A larger foreclosure wave would have offered investors like single-family rental firms a greater opportunity to buy more homes at low prices, Moody’s analysts noted in their report.

However, the fact that the additional supply will leave inventory in the housing market relatively tight and prices high also has an upside for these investors.

“Significant home price growth will allow SFR owners to trade some of their older properties for younger stock that requires less capital expenditures,” the analysts noted.

How many foreclosure properties ultimately get listed depends on the extent to which roughly 2.6 million at-risk borrowers can recover the ability to make payments on their loans.

Around three quarters of these borrowers have temporarily suspended their payments for pandemic-related hardships through either government-related or private programs, according to Moody’s analysis. The remaining 25% are delinquent or in foreclosure.

The percentage of at-risk borrowers in government forbearance programs is 30%. Another 27% of distressed homeowners have postponed their payments on government-sponsored enterprise mortgages, and 18% have non-agency loans in forbearance.

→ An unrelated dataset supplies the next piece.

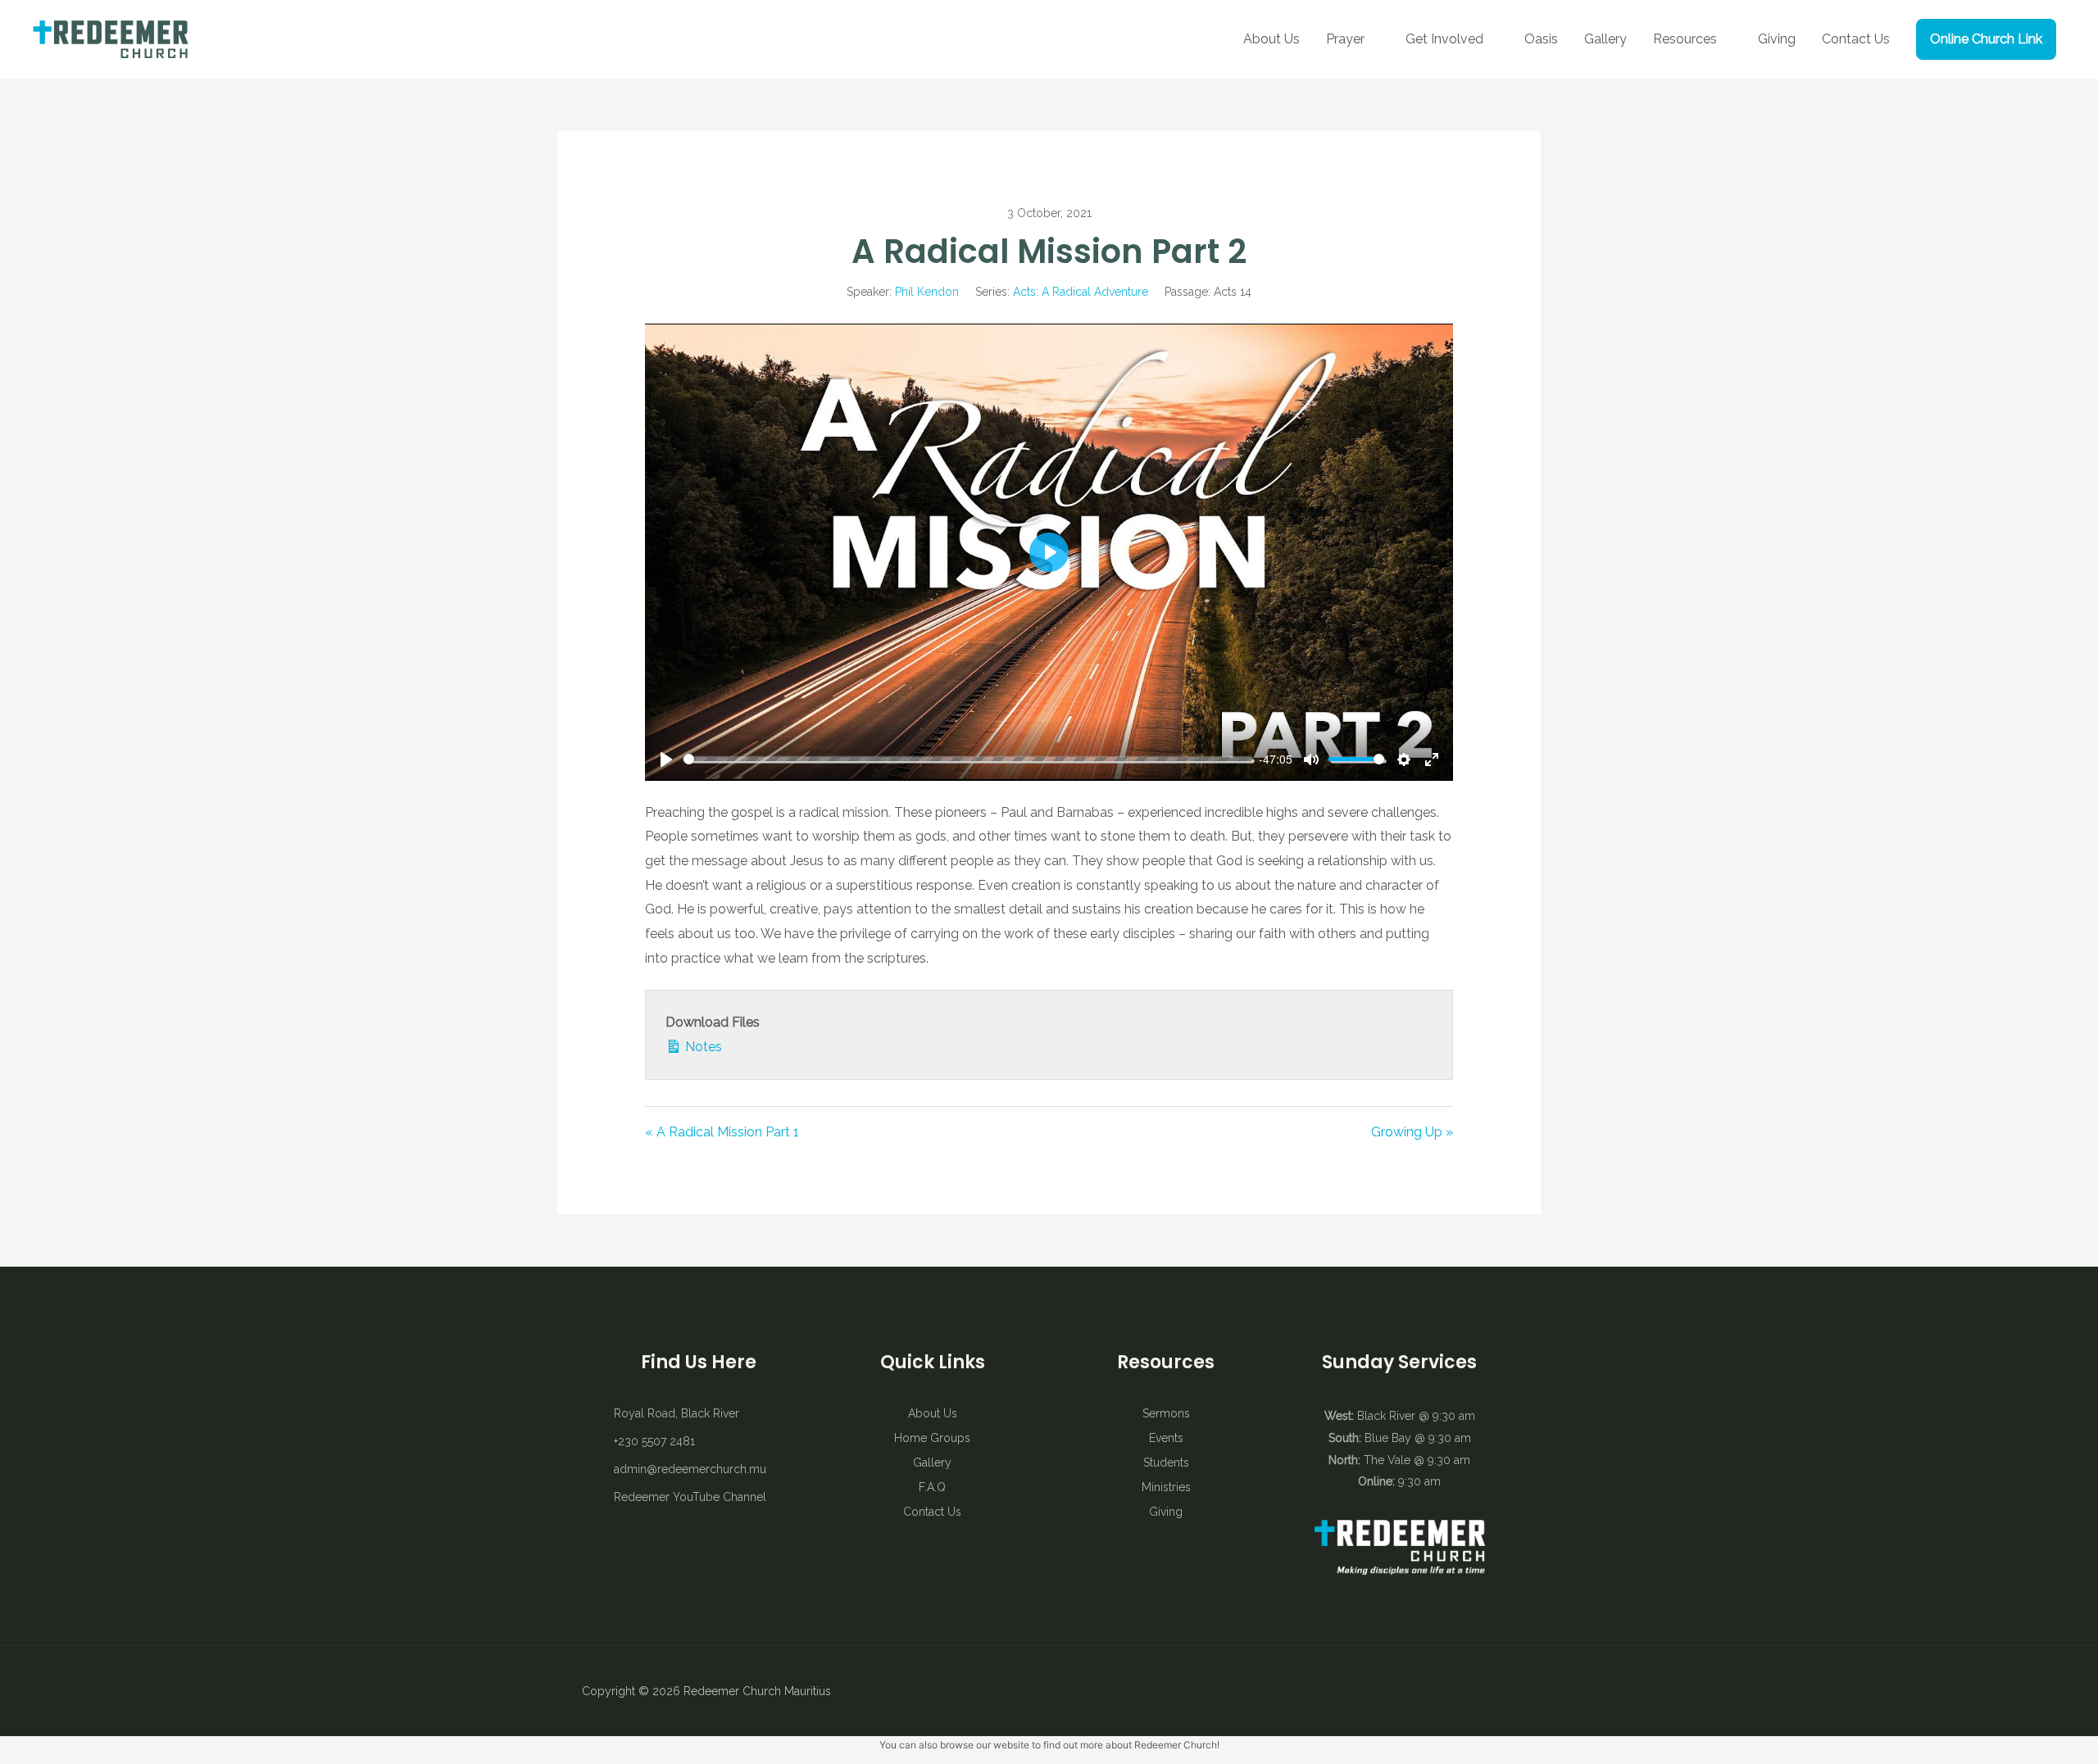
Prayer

Whether the borrowers with suspended payments can get back on track depends in part on the extent to which the job market makes up for its losses from the pandemic, and whether it does so before relief programs end. After that, the question of when distressed homes will list depends on foreclosure timelines that vary by jurisdiction, with states that lack a court process being the quickest to move.

As a result, the earliest foreclosures likely won’t begin until the first quarter of 2022, and by then, 69% of the jobs lost in the pandemic should be recovered, according to Moody’s.

“Home losses will start becoming unavoidable for certain borrowers in states with nonjudicial foreclosure processes by early next year,” Moody’s analysts said in the report.

Nearly all jobs should be recovered by the second quarter of 2023, according to Moody’s. Current estimates suggest roughly 43% of jobs have been recouped thus far.